The apearance of PHC in CTSP. In the 20 patients with PHC, 58 foci with low density were found by CTSP. After the contrast medium was injected, the CT values of normal livers could reach 168 Hu-192 Hu, whereas the values of hepatic cancers were no more than 58 Hu. The carcinomas showed similar density in CTSP and plain CT scan. The neoplasms showed clear borders (Figure 8 a-c, Figure 9 a-c and Figure 10 a-d).
The density of the spleen was not high after injection of the contrast medium, because most of the contrast medium was quickly excreted. Sometimes, block-shaped contrast medium could be seen remaining in the spleen (Figure 11). In three patients, image of high density could be observed beneath the capsule of the spleen, which may be resulted from reflux of the contrast medium there.
The postoperative reaction of the patients. The patients did not feel obviously uncomfortable when the contrast medium was injected at a rate of 1 mL/s. They felt slight local swelling and pain at the beginning when the injection was rapid (2 mL/sec-3 mL/sec). The pain was alleviated 10-20 min later. Three patients felt more severe pain because the drug was injected into the pleural cavity. The contrast medium was spontaneously absorbed one week later. No bleeding occurred.
The liver was supplied with blood by the portal vein and the hepatic arteries, but by the portal vein, whereas the hepatic carcinoma was mainly supplied by the hepatic arteries. In CTSP, the contrast medium injected into the spleen reached the liver through the portal vein, therefore, the density of the normal liver tissue obviously increased and that of the hepatic carcinoma tissue remained unchanged. Animal experiments showed that CTSP could have the same enhancement effects as CTAP did, which provided a good radiological basis for CTSP to show occupants in the liver.
CTSP has been shown to be a very sensitive method for showing both primary and metastatic foci of PHC. In 9 patients, CTSP was as sensitive as operative exploration in finding the foci of 1 cm in size in the liver. In the other three patients, CTSP could not find nodules < 1 cm on the surface of the liver or metastatic foci < 1 cm in the hepatic portal zone that were found during operation. Compared with ultrasonic examination, CTSP could find more foci. Ultrasonic examination could find only 5 of 15 foci ≤ 1.5 cm found by CTSP in 12 patients. CTSP was even superior to ultrasonic examination in showing nenoplasms located on the diaphragmatic surface of the liver. In four patients examined by enhanced CT and CTSP, CTSP showed seven foci ≤ 1.5 cm, whereas enhanced CT found only three foci unclearly. In general, according to our limited experiences, CTSP could show PHC with high sensitivity. Further work is necessary for qualitative diagnosis of PHC by CTSP.
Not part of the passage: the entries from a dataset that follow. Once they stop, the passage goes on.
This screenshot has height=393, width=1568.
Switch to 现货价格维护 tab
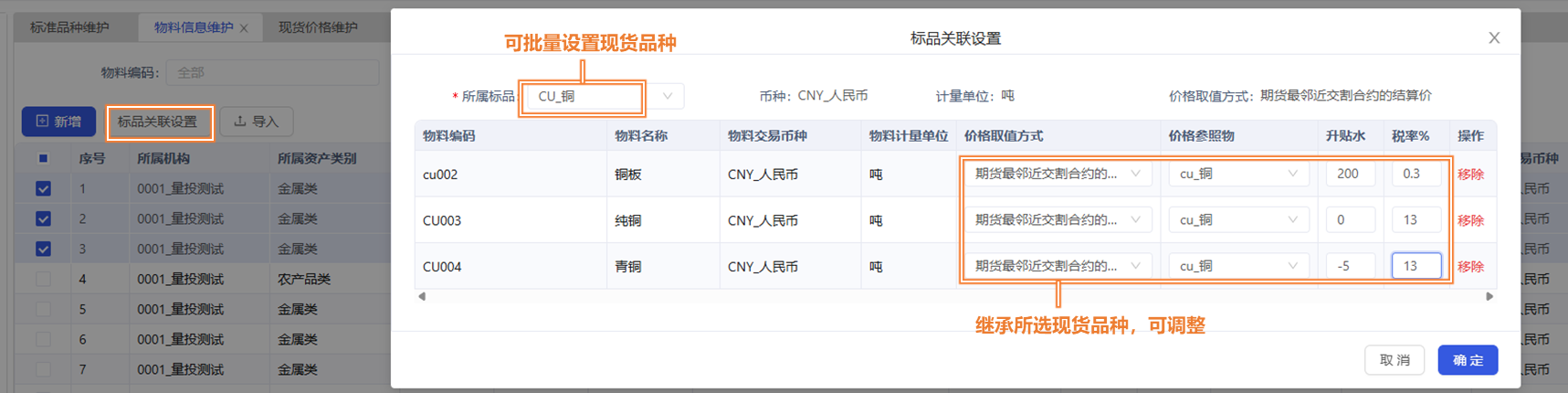tap(318, 27)
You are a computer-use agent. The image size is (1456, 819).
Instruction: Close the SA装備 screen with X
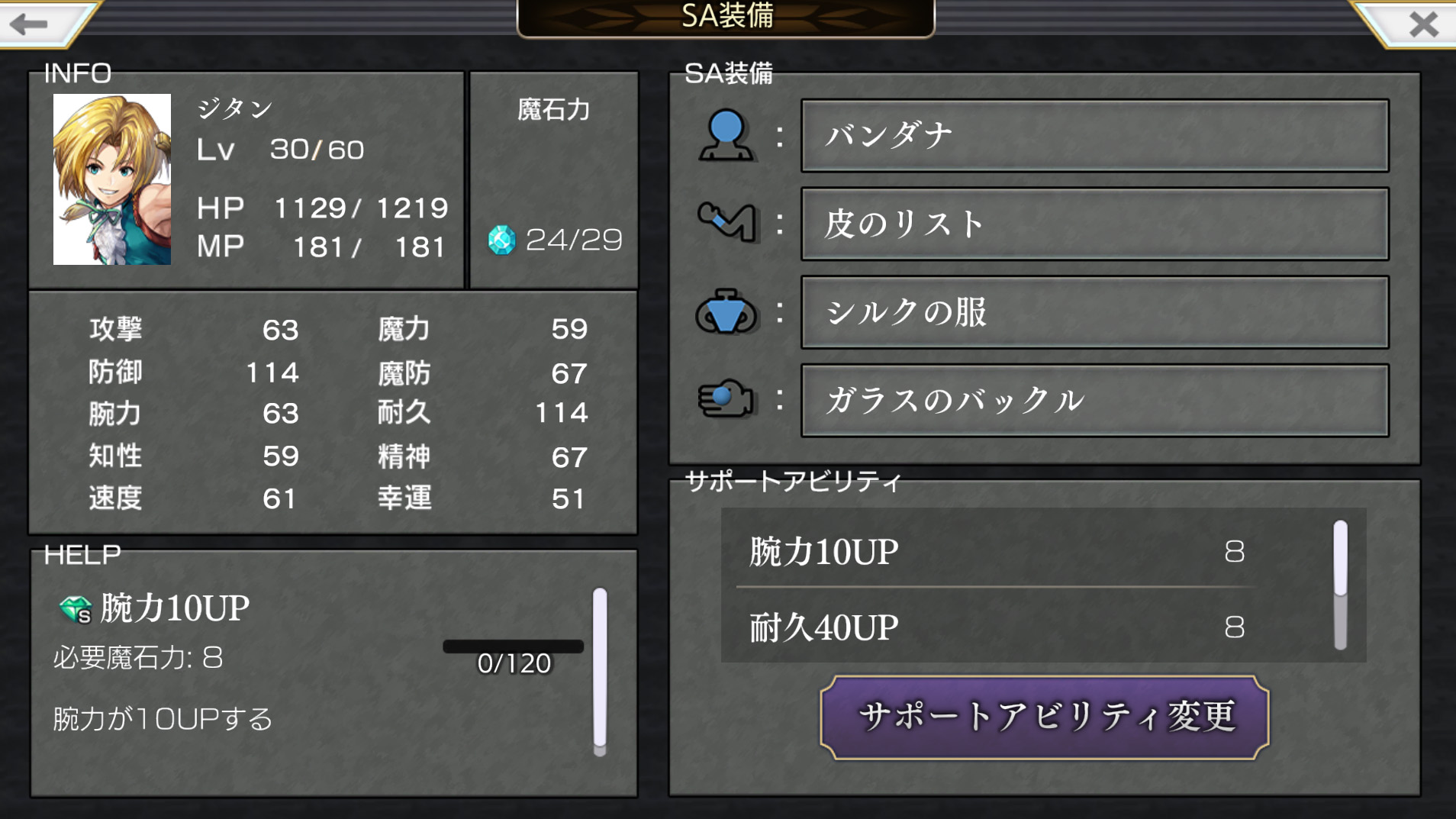pyautogui.click(x=1424, y=24)
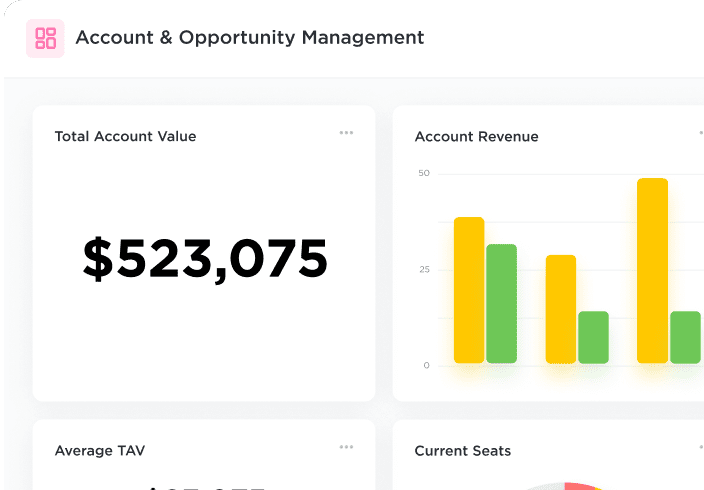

CTSP is sensitive in showing occupants of as small as 5 mm in size in the liver. Therefore, CTSP should be done when primary or metastatic occupants were suspected in the liver that could not be shown clearly by other examinations. For patients with occluded portal veins, CTSP is not acceptable, because the contrast medium is difficult to pass through the portal veins.
CTSP is a microtraumatic examination. Though early observation in animal experiments could find bleeding foci at the splenic puncture sites, their diameters were less than 2 mm and substituted by connective tissues later, without spleen rupture. No bleeding in the abdominal cavity and spleen rupture occurred either in our clinical application. The vein intima remained smooth and no portal veins were obstructed, no injuries were seen in the livers and the kidneys. Therefore, CTSP could be safely used in clinical practice.